Esta falla cruza un espacio neurálgico como lo es el rol que el Estado debe tener en la sociedad y en su actividad, en un debate crónico, tan estéril como hipócrita, cuando con una mano levantada protestamos por las tarifas, mientras que con la otra recibimos el sueldo que ese Estado nos provee. Un Estado que derrocha recursos y coarta las posibilidades de abrir espacios en la economía, que en el mundo, y a manos de privados, se han probado como fuentes de empleo de calidad y de desarrollo en inversiones de infraestructura que este país tanto necesita. En los escasos intentos de transformar a ese Estado, fue la misma sociedad quien se encargó de oponerse a esas posibilidades, atizada por intereses de silos políticos, fomentando esa fractura. Esta falla sísmica pareciera acentuarse en los riesgos de polarización entre las dos coaliciones, en el discurso y en los hechos. También palpita, como lo alerta The Economist, al interior de la concertación del gobierno. 
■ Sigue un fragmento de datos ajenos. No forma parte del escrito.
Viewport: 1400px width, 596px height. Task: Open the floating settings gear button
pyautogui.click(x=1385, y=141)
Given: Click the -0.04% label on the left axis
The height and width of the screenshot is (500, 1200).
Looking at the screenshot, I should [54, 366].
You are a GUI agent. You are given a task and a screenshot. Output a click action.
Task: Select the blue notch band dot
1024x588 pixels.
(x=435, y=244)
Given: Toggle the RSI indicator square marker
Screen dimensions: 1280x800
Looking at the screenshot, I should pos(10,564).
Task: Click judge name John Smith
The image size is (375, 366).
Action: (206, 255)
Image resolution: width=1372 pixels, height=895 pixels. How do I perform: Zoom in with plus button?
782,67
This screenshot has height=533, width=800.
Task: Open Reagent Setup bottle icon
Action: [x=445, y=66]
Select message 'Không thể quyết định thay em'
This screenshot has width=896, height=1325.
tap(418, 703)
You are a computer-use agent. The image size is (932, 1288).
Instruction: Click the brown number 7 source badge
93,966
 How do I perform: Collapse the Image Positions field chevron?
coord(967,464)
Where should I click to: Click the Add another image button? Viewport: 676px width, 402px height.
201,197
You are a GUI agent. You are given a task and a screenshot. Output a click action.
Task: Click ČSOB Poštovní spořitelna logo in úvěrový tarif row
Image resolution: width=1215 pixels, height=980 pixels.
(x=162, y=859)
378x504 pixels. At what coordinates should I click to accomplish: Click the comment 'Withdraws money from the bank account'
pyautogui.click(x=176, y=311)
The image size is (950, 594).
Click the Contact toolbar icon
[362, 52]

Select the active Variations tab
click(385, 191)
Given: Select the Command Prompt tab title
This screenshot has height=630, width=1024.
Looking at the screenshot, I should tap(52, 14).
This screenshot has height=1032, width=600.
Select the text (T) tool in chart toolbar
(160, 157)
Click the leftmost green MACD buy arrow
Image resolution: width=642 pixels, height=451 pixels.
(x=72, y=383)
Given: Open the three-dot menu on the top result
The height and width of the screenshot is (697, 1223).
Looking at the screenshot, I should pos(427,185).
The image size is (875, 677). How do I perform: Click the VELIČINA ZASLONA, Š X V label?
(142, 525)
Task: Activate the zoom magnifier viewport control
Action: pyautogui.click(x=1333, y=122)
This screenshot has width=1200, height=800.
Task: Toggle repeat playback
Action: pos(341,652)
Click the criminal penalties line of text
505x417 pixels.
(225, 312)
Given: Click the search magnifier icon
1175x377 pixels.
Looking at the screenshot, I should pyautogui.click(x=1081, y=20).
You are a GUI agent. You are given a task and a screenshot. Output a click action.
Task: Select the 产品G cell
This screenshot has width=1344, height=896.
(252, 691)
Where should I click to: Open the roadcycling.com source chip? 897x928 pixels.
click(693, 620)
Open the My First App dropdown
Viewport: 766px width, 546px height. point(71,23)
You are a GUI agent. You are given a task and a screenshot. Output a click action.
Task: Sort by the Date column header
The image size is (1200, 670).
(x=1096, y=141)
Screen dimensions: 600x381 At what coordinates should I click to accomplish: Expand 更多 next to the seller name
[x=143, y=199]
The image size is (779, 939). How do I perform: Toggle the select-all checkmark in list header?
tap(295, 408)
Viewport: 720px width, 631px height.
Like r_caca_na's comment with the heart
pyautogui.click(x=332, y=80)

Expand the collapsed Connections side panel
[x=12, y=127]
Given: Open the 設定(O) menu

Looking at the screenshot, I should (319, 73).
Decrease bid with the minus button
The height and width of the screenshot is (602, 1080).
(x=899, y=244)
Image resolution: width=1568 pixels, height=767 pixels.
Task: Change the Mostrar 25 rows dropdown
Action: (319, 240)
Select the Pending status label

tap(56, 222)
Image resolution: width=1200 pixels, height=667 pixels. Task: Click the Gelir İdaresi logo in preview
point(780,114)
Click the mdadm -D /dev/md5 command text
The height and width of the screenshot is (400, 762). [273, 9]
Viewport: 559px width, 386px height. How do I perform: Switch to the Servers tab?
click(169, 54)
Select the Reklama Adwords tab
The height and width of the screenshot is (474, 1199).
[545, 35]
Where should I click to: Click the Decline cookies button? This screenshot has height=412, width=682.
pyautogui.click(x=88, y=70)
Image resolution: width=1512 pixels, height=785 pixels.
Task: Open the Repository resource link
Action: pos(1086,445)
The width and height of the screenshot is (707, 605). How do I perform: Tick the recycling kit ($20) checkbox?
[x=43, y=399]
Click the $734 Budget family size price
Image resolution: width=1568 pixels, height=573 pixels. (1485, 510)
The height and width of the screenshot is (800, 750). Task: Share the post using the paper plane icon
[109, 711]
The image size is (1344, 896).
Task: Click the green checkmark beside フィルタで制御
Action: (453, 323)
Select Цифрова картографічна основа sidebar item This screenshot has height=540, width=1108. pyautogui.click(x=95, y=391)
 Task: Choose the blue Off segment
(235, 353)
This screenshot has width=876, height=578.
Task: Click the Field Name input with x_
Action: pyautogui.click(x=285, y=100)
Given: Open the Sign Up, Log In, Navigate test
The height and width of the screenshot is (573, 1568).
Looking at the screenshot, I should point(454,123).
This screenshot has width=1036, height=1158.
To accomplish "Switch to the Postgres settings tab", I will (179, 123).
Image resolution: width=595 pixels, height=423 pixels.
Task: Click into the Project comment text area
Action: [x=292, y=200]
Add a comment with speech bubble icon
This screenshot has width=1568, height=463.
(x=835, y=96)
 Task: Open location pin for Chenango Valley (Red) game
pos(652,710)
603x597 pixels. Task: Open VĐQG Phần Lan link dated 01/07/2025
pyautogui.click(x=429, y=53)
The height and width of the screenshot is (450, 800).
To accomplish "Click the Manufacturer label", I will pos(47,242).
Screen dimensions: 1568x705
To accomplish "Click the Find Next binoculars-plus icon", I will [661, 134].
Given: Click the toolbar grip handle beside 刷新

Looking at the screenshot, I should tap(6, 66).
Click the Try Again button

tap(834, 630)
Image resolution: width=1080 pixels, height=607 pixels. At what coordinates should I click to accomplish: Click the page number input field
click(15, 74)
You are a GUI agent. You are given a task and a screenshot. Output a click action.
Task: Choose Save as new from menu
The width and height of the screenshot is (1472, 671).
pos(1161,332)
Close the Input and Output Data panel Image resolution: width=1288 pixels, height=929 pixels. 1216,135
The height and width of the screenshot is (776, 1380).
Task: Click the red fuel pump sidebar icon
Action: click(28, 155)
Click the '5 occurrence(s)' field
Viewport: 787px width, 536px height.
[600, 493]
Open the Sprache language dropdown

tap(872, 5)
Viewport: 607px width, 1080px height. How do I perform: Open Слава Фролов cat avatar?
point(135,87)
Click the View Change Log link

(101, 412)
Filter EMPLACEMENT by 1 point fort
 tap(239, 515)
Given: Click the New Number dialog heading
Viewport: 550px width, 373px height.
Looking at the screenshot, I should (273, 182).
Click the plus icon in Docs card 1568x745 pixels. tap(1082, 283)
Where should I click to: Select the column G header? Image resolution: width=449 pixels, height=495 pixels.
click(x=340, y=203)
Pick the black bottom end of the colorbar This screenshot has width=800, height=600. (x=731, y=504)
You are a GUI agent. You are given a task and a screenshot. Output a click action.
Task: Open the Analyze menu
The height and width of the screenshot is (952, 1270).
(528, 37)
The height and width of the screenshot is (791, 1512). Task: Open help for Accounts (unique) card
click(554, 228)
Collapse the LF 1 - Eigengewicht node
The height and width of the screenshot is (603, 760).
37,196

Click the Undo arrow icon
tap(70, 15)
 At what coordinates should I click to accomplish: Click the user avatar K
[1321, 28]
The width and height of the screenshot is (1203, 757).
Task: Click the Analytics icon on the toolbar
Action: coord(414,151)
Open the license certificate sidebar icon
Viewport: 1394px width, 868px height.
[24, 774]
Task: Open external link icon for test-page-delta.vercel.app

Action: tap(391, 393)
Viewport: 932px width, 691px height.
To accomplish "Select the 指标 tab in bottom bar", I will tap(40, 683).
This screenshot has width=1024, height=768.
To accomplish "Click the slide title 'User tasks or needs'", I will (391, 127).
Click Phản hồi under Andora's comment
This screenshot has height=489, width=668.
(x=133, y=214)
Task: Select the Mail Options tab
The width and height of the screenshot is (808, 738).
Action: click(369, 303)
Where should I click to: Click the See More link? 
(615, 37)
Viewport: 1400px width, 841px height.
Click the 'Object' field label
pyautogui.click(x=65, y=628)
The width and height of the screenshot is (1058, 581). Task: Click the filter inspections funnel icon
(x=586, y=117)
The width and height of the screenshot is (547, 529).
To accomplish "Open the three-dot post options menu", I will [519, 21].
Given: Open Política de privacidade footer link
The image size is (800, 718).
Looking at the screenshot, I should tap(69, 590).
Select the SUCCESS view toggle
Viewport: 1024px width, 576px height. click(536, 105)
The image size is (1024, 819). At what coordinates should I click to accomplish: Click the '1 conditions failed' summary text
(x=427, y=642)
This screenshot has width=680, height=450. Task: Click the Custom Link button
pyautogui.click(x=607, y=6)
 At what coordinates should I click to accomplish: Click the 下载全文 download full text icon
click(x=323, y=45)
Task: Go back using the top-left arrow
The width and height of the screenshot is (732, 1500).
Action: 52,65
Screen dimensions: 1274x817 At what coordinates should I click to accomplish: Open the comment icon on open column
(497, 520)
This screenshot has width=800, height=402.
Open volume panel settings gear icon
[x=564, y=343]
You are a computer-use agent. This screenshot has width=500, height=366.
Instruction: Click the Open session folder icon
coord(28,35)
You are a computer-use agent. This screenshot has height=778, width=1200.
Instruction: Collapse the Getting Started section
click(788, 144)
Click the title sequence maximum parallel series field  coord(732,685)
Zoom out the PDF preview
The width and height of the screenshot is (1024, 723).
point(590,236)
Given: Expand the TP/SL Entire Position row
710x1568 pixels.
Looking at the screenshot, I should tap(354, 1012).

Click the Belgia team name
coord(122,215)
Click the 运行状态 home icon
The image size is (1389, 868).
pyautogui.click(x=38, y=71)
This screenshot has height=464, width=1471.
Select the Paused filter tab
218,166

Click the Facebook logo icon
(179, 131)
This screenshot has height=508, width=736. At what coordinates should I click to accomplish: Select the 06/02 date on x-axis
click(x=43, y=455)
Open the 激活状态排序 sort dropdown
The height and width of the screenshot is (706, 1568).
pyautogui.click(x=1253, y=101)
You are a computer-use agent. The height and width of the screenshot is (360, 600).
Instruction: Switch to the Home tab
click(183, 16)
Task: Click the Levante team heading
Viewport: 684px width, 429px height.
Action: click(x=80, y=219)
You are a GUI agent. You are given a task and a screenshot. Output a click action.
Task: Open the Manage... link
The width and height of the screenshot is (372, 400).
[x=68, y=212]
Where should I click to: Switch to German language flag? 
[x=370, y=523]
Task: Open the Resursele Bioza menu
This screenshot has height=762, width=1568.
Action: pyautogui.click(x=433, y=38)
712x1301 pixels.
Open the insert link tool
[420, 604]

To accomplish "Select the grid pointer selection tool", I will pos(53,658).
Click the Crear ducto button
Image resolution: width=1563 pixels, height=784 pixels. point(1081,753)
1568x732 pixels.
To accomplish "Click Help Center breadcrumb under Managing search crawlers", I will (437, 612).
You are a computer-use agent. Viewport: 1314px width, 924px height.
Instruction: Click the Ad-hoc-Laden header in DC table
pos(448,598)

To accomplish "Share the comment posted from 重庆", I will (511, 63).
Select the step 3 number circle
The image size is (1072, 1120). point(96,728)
En un contexto muy incierto como el actual, es posible que la coalición de gobierno enfrente futuras turbulencias, de origen externo como las inherentes a las diferencias políticas estructurales entre los partidos. Para un Frente Amplio más radicalizado en su modus operandi, el abrir esas rendijas mediante un engañoso discurso, basado en un gobierno que desatiende las demandas sociales, -o en el carácter nefasto que le asigna  a la Ley de Urgente Consideración, proyecto vertebral del gobierno-, le es propicio, por falsa o inexacta que pueda resultar esa narrativa. ¿Acaso importa la verdad, en los relatos de ciertas prácticas políticas actuales?  

Otro factor de riesgo es inherente a la naturaleza de la coalición, y está relacionada al inevitable ingreso al tiempo de competencia electoral. En un contexto de mayor inestabilidad local y regional –habrá que seguir lo que ocurre en Argentina, Brasil y Chile- los socios del partido Nacional comenzarán a observar ahora su propia suerte en las urnas, con mayor peso puesto en avanzar por medio de sus propias capacidades. Los engranajes de cooperación y de competencia se volverán más friccionados, según la evolución y los resultados del gobierno. En esta mecánica, el Frente Amplio tal vez buscará agudizar el discurso del fracaso, implacable donde allí vea falencias y discrepancias a explotar, además de agitar un clima de crispación en sectores sociales en los que aún mantiene influencia. A esos efectos, la calle es un ámbito al que suelen recurrir los radicalizados. 

Ante este hipotético escenario, improbable pero no imposible, surgen lecciones y advertencias para todos: para el gobierno, su estabilidad dependerá en buena parte de la situación de la economía, en materia de empleo e inflación, en los años que le resta de ese tiempo efectivo cada vez más corto; para sus socios políticos, su suerte electoral dependerá del legado que dejen y de la forma en la que seguirán actuando como soportes de una agenda que una mayoría electoral decidió esta vez, como la más apropiada para el país del presente y mirando al futuro; pero para el Frente Amplio la advertencia es la que dejan Venezuela y Argentina en su actual estado: con la fractura como un destino político, cuando un país se quiebra política y socialmente, se torna en un país imposible de gobernar y en el que vivir. Poco hay para ganar de estos países fallidos. En esos casos, para ciertos sectores de la sociedad, el pasaporte se vuelve más importante que una credencial. 

(*)Politics, Populism and Policies: Operational Risk in Latin America, The Economist Intelligence Unit, 2021.